Data extracted from a collection:
——

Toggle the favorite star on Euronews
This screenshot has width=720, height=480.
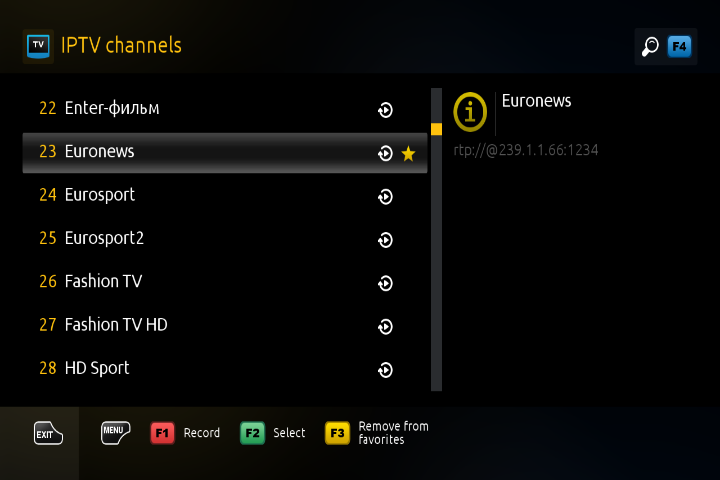click(408, 153)

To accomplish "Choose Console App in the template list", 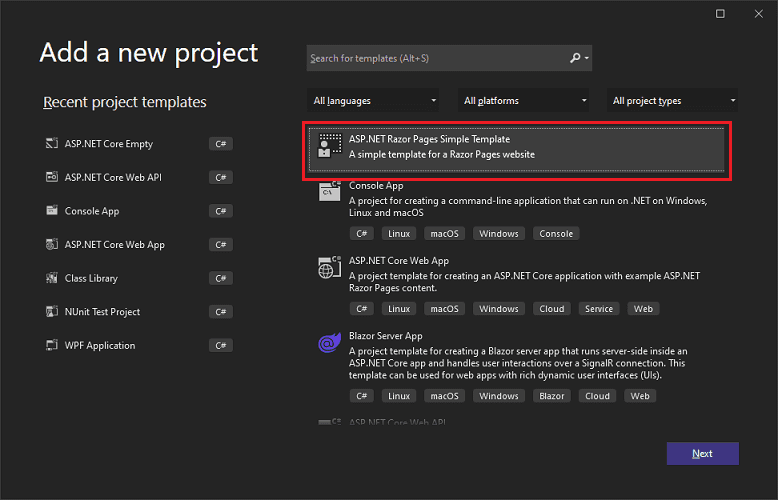I will [376, 186].
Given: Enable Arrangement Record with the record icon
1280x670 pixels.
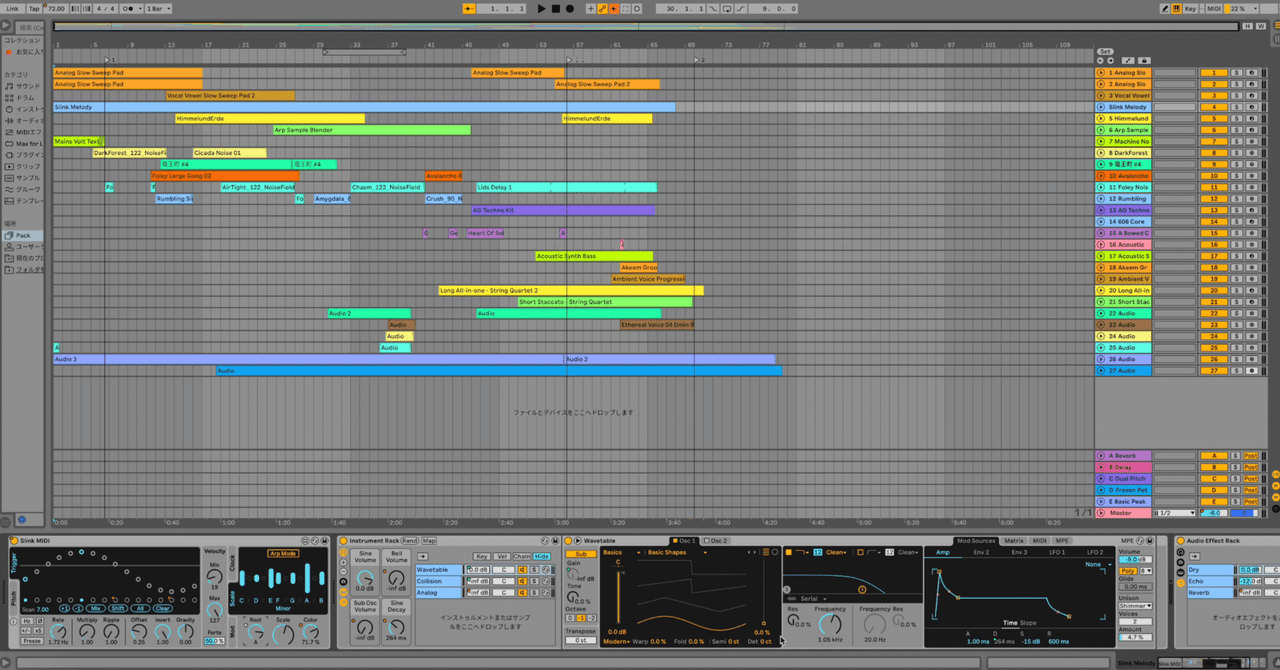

——

| TASK DETAILS |
Please set down only the lines from the one containing "Given: Enable Arrangement" through the end of the entries, exactly as they stand, both ends included and with no pictures.

| ANSWER TO THIS TASK |
Given: Enable Arrangement Record with the record icon
1280x670 pixels.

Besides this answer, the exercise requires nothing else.